-- Exercise objective --
Start at the top and transcribe every record through the final line exactly.

Extracted records

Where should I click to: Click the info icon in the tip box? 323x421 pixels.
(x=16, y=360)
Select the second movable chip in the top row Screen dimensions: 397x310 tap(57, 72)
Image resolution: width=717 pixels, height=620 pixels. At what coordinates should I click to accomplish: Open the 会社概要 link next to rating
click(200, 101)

-- Written response --
Where should I click to: Click the info icon in the tip box? 323x421 pixels.
(x=16, y=360)
Select the second movable chip in the top row Screen dimensions: 397x310 tap(57, 72)
Image resolution: width=717 pixels, height=620 pixels. At what coordinates should I click to accomplish: Open the 会社概要 link next to rating
click(200, 101)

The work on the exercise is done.